Work request.
Your task is to transcribe the entries exactly.
BEGIN Data section
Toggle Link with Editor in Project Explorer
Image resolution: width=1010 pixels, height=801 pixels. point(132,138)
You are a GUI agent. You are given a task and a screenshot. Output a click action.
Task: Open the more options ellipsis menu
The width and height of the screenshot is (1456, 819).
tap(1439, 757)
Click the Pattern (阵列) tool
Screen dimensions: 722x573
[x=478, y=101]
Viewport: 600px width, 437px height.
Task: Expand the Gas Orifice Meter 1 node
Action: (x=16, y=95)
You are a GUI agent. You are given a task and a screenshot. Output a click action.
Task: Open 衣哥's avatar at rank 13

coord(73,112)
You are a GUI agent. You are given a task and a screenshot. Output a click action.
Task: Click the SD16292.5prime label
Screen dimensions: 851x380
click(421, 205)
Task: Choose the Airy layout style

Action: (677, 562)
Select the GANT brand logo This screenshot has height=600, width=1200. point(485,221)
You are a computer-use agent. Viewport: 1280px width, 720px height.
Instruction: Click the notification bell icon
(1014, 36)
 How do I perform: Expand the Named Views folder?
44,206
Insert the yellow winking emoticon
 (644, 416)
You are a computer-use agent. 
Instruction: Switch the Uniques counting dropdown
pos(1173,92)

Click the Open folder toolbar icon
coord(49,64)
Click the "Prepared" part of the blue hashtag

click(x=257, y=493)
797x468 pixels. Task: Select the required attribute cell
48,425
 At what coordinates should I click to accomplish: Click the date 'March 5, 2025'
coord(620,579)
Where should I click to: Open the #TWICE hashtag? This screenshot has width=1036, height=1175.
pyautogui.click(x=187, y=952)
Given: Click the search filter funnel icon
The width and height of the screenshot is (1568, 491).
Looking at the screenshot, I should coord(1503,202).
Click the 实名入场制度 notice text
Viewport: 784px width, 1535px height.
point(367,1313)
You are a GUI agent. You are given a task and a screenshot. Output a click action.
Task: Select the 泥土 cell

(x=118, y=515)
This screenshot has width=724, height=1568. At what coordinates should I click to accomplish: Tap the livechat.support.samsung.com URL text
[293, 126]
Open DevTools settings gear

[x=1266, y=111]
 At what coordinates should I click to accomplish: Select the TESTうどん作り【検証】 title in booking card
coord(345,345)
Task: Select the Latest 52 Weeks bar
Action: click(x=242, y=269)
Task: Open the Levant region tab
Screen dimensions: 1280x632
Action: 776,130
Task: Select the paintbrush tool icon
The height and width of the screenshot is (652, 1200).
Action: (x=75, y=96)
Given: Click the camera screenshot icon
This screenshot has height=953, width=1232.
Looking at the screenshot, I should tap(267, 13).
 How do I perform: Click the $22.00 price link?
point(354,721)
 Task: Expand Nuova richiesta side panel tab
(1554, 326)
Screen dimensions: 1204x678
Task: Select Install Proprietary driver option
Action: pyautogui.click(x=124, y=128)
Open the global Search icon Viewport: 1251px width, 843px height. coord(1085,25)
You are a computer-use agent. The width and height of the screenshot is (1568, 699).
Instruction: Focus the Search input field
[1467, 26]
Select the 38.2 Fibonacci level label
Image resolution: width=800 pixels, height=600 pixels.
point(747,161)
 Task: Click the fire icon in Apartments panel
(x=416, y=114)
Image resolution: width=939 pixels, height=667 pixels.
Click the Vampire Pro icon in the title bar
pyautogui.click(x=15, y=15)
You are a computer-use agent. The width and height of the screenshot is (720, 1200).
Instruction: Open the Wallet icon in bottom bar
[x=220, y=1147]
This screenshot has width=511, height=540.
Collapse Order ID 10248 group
END Data section
Solution to the exercise.
Toggle Link with Editor in Project Explorer
Image resolution: width=1010 pixels, height=801 pixels. point(132,138)
You are a GUI agent. You are given a task and a screenshot. Output a click action.
Task: Open the more options ellipsis menu
The width and height of the screenshot is (1456, 819).
tap(1439, 757)
Click the Pattern (阵列) tool
Screen dimensions: 722x573
[x=478, y=101]
Viewport: 600px width, 437px height.
Task: Expand the Gas Orifice Meter 1 node
Action: (x=16, y=95)
You are a GUI agent. You are given a task and a screenshot. Output a click action.
Task: Open 衣哥's avatar at rank 13

coord(73,112)
You are a GUI agent. You are given a task and a screenshot. Output a click action.
Task: Click the SD16292.5prime label
Screen dimensions: 851x380
click(421, 205)
Task: Choose the Airy layout style

Action: (677, 562)
Select the GANT brand logo This screenshot has height=600, width=1200. point(485,221)
You are a computer-use agent. Viewport: 1280px width, 720px height.
Instruction: Click the notification bell icon
(1014, 36)
 How do I perform: Expand the Named Views folder?
44,206
Insert the yellow winking emoticon
 (644, 416)
You are a computer-use agent. 
Instruction: Switch the Uniques counting dropdown
pos(1173,92)

Click the Open folder toolbar icon
coord(49,64)
Click the "Prepared" part of the blue hashtag

click(x=257, y=493)
797x468 pixels. Task: Select the required attribute cell
48,425
 At what coordinates should I click to accomplish: Click the date 'March 5, 2025'
coord(620,579)
Where should I click to: Open the #TWICE hashtag? This screenshot has width=1036, height=1175.
pyautogui.click(x=187, y=952)
Given: Click the search filter funnel icon
The width and height of the screenshot is (1568, 491).
Looking at the screenshot, I should coord(1503,202).
Click the 实名入场制度 notice text
Viewport: 784px width, 1535px height.
point(367,1313)
You are a GUI agent. You are given a task and a screenshot. Output a click action.
Task: Select the 泥土 cell

(x=118, y=515)
This screenshot has width=724, height=1568. At what coordinates should I click to accomplish: Tap the livechat.support.samsung.com URL text
[293, 126]
Open DevTools settings gear

[x=1266, y=111]
 At what coordinates should I click to accomplish: Select the TESTうどん作り【検証】 title in booking card
coord(345,345)
Task: Select the Latest 52 Weeks bar
Action: click(x=242, y=269)
Task: Open the Levant region tab
Screen dimensions: 1280x632
Action: 776,130
Task: Select the paintbrush tool icon
The height and width of the screenshot is (652, 1200).
Action: (x=75, y=96)
Given: Click the camera screenshot icon
This screenshot has height=953, width=1232.
Looking at the screenshot, I should tap(267, 13).
 How do I perform: Click the $22.00 price link?
point(354,721)
 Task: Expand Nuova richiesta side panel tab
(1554, 326)
Screen dimensions: 1204x678
Task: Select Install Proprietary driver option
Action: pyautogui.click(x=124, y=128)
Open the global Search icon Viewport: 1251px width, 843px height. coord(1085,25)
You are a computer-use agent. The width and height of the screenshot is (1568, 699).
Instruction: Focus the Search input field
[1467, 26]
Select the 38.2 Fibonacci level label
Image resolution: width=800 pixels, height=600 pixels.
point(747,161)
 Task: Click the fire icon in Apartments panel
(x=416, y=114)
Image resolution: width=939 pixels, height=667 pixels.
Click the Vampire Pro icon in the title bar
pyautogui.click(x=15, y=15)
You are a computer-use agent. The width and height of the screenshot is (720, 1200).
Instruction: Open the Wallet icon in bottom bar
[x=220, y=1147]
This screenshot has width=511, height=540.
Collapse Order ID 10248 group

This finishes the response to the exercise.